|Year : 2008 | Volume
| Issue : 3 | Page : 56-63
Hair transplantation surgery
Consultant Cosmetic Surgeon, Cosmetic Surgery Clinic, 12, Loudon Street, Suite 3C, Kolkata-700 017, India
Cosmetic Surgery Clinic, 12, Loudon Street, Suite 3C, Kolkata-700 017
Source of Support: None, Conflict of Interest: None
Techniques in hair transplantation have evolved recently which make results look more natural. Hair restoration is one of the most exciting and innovative surgical fields in aesthetic surgery today. A precise appreciation of anatomy has allowed the use of follicular unit grafts. With better methods of harvesting and implantation, hair transplantation results represent a blend of art and science.
Keywords: Hair transplantation, Follicular unit , graft, Kolkata slit
|How to cite this article:|
Khanna M. Hair transplantation surgery.

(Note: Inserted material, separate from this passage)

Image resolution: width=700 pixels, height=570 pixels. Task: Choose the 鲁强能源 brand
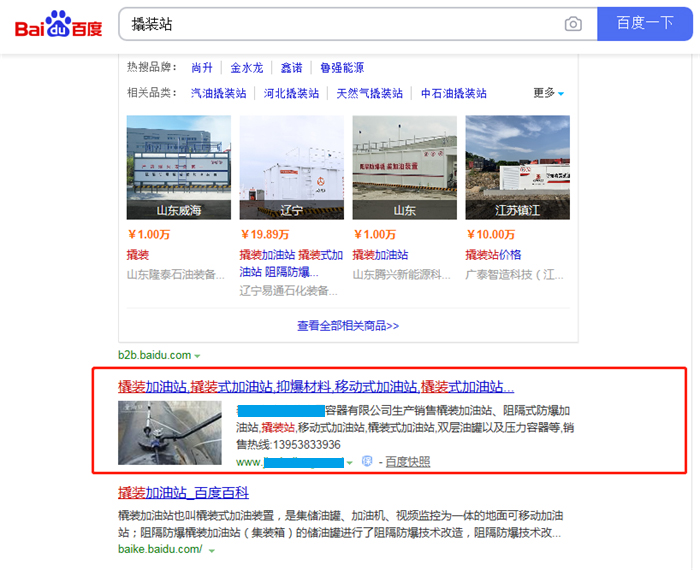(342, 68)
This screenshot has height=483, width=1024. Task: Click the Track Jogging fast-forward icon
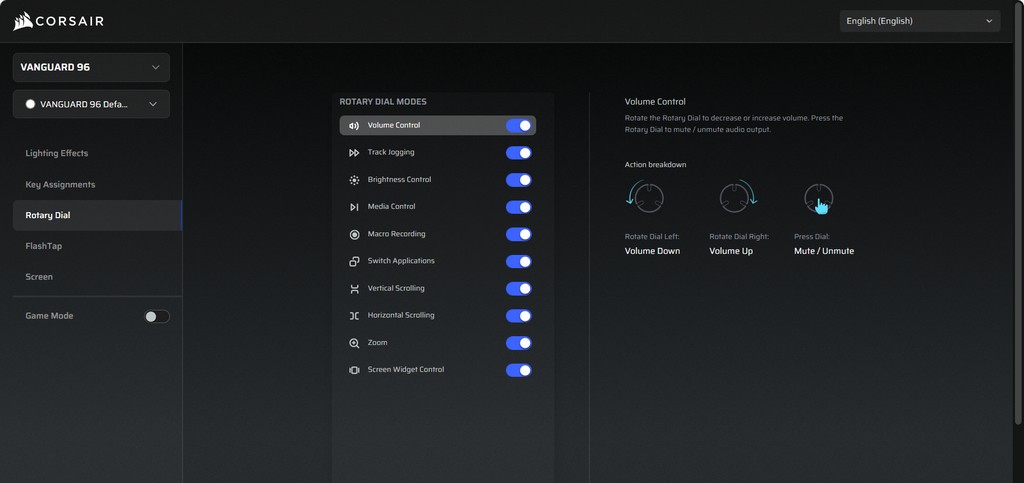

Indian J Plast Surg 2008;41, Suppl S1:56-63
| » Introduction|| |
Hair transplantation is one of the most rapidly evolving procedures in aesthetic surgery, accompanied by regular improvement in techniques. The recent advances in technology and the concept of using follicular unit grafts have made this procedure reach a new height. The ability to provide very natural-looking results has encouraged larger number of balding men and women to opt for this surgical solution.
| » Pathophysiology|| |
The clinical onset of baldness in both men and women is generally around the age of 30 to 40 years. A strong family history is one of the best indicators of male pattern baldness or androgenic alopecia, which is the most common cause of hair loss. An autosomal dominant genetic linkage is believed to cause this hair loss. Male pattern baldness may begin in the teen years, and becomes more common with increasing age. It is known that the male hormone, testosterone, gets converted to another male hormone, 5-dihydroxytestosterone (5-DHT), in the hair follicles. Under the influence of 5-DHT, hair follicles in the front and the top of the scalp begin to become more fine over the years in genetically susceptible men. Hair growth also gets restricted and eventually the hair disappears completely.
Like most tissues, hair undergoes a continuous turnover throughout life. Hair follicles are replaced periodically, and at any given time, they are in one of three stages of their growth cycle. The actively growing stage ( anagen phase ) is followed by a brief period of morphological change or the involution stage ( catagen phase ). This is then followed by a resting stage ( telogen phase ). In normal human beings, the total number of scalp hair is usually 100,000. Hair grows at the rate of 1-2 cm every month and the duration of the anagen phase is 2-4 years while that of the telogen phase is 100 days. Approximately 40-100 hairs are shed daily; this rate increases in late summer and early autumn, and decreases in late winter or early spring, due to the effects of temperature. Norwood has classified baldness into seven stages [Figure 1]. In women, the frontal hairline is usually spared and baldness in females has been classified separately by Ludwig.
Hair transplantation is based on the 'theory of donor dominance in androgenic alopecia.' If a graft is taken from an area destined to be permanently hair-bearing and transplanted to an area suffering from male patterns baldness, it will, after an initial period of effluvium, grow hair in its new site as long as it would have at its original site. This is the scientific basis of hair transplantation surgery.
| » Terminology|| |
Terminal hair is androgen-dependent, male-type hair on the face (mustache, beard, and sideburns) and on the body (chest, areola, linea alba, inner thighs). It increases in hirsutism. Vellus hair is nonpigmented, fine "peach fuzz" hair covering the body in both children and adults. It increases in hypertrichosis.
The follicular unit graft (FUG) as described by Headington  includes 1-4 terminal hair follicles, one (or rarely two) vellus follicles, associated sebaceous lobules, insertion of erector pili muscle, perifollicular neurovascular network etc. This definition suggests that the unit is a physiological entity rather than an anatomical one. For all practical purposes, it is best to describe a follicular unit as an aggregation of hair shafts emerging from the scalp, in which the distance between the hairs is less than the distance to the nearest aggregation of hairs. This pattern has to be kept in mind while harvesting, dissecting, and transplanting hair to achieve maximal efficiency, and to give a natural appearance to the patient.
| » Hair Transplantation Technique|| |
Although age is no bar for hair transplantation, the pros and cons of a transplant need to be carefully evaluated in the younger patients. Patients between 20 and 30 years of age should have a stabilized rate of hair loss before they are considered for hair transplantation. A detailed family history is useful in assessing hair loss and planning a new hairline.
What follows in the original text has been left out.